Michel Billé : Il n'y a pas eu de goutte d'eau qui a fait déborder le vase, simplement une prise de conscience : il ne suffit pas d'être triste ou scandalisé ; il faut essayer de parler et de dire les choses. A la fin de l'année dernière, à quelques-uns, nous avons constitué l'association "Ehpad de côté" qui veut justement faire un pas de côté pour regarder ce qui s'y passe. C'est un lieu de réflexions, d'analyses et de propositions qui entend ne pas laisser de côté ceux qui vivent dans les établissements. C'est dans cet esprit que nous avons rédigé cette tribune.
Pourquoi vous en prenez-vous à la silver économie qui entend répondre aux défis du vieillissement de la société ?
Sur le papier, personne ne peut être opposé à ce secteur qui crée de l'emploi et développe des nouvelles technologies. Simplement, nous observons que tout ce secteur s'intéresse aux seniors dans la mesure où ils ont de l'argent. Là où on pourrait penser que l'économie se met au service de leurs besoins, il se produit, en fait, une inversion de la proposition : les seniors sont au service du marché.

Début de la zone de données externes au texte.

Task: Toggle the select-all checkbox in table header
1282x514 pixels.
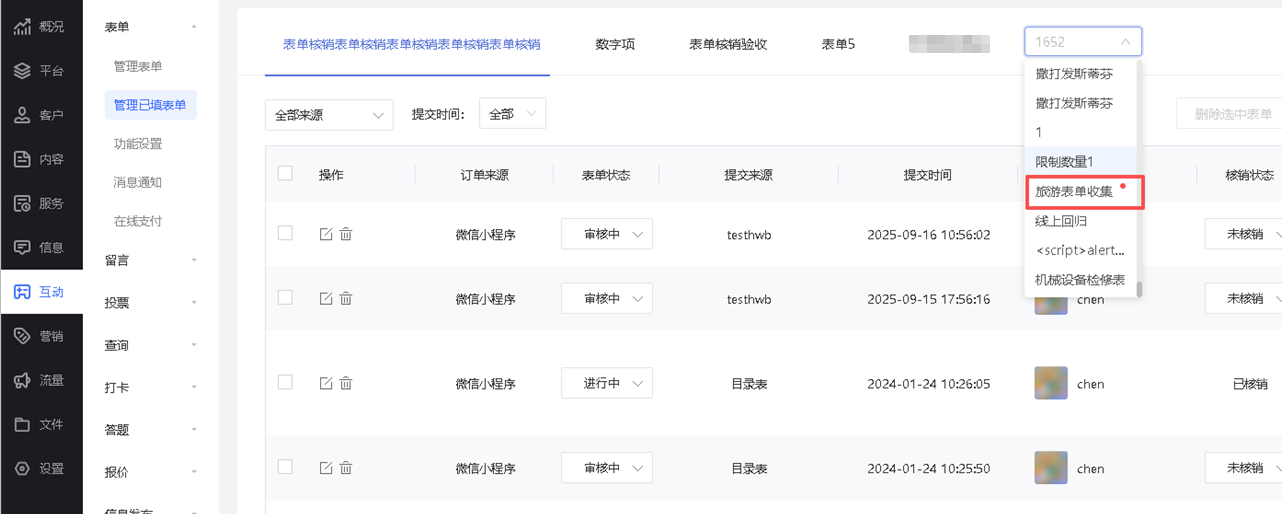Action: point(285,174)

Dans votre texte, vous mettez en cause l'idéologie du bien vieillir. Pour quelles raisons ?
Là aussi, sur le papier, qui peut être contre l'idée de vieillir dans les meilleurs conditions ? Sauf que, quand on y réfléchit d'un peu plus près, on comprend que cette idéologie est un déni de la vieillesse. Il y a une forme d'injonction à rester jeune. En définitive, le vieillissement, il ne faut pas que cela se voit et que cela coûte. On aboutit, avec cette idéologie très prégnante dans la silver économie, à une normalisation de la vieillesse dans tous les domaines : l'alimentation, la sécurité, les loisirs, le logement, etc. De plus, l'idéologie du bien vieillir ne remet pas en cause des pratiques à la limite de l'indignité.
Vous pensez à quoi exactement ?
Observons le vocabulaire utilisé pour parler de cette population qui n'est pas considérée comme citoyenne. On parle ainsi de services de maintien à domicile et non de soutien. Au lieu d'accueillir une personne en établissement, on la place. Ce terme de placement est d'ailleurs à double sens puisqu'il désigne également les placements financiers qu'on nous invite à faire en Ehpad, avec force publicités.

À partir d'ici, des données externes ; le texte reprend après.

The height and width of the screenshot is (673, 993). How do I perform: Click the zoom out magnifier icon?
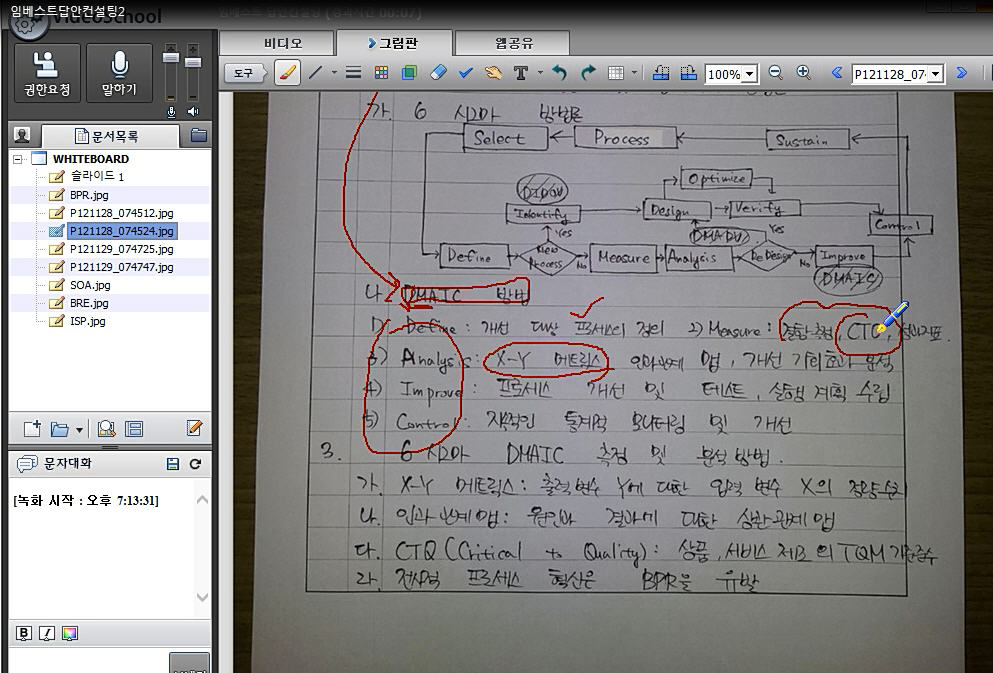pos(775,73)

Dans votre tribune, vous parlez de la nécessité de construire un contre-pouvoir à l'idéologie du marché. Quelle forme cela peut-il prendre ?
Apparemment, cela semble difficile car le modèle du marché est tellement présent partout dans nos têtes qu'on ne voit pas comment inventer autre chose. Et pourtant, c'est nécessaire d'imaginer l'avenir, une forme d'utopie, de penser ce qui n'existe pas mais qui peut advenir. A côté de la silver économie qui a évidemment le droit d'exister, il faut développer une économie participative, sociale et solidaire qui crée de l'emploi.
Existe-t-elle déjà sur le terrain ?
Tout à fait et je prendrais deux exemples. Dans les villes, des femmes âgées et seules (n'oublions pas qu'une sur deux vit en-dessous du seuil de pauvreté) inventent, comme leurs petits-enfants étudiants, le modèle de la colocation souvent dans une approche inter-générationnelle. Ce modèle ne rapporte rien, n'est pas "rentable" et pourtant, il est très utile dans la mesure où il ne réduit pas la personne âgée à une simple fonction de consommateur. Elle reste actrice de sa vie. Dans les campagnes, de nombreux bénévoles, par exemple dans le réseau des ADMR, font vivre les services d'aide à domicile. Il est vital de développer et rendre visible une autre philosophie du vieillissement. Sinon, le marché, avec sa logique de segmentation par âges et par activités, va envahir l'ensemble de ce champ.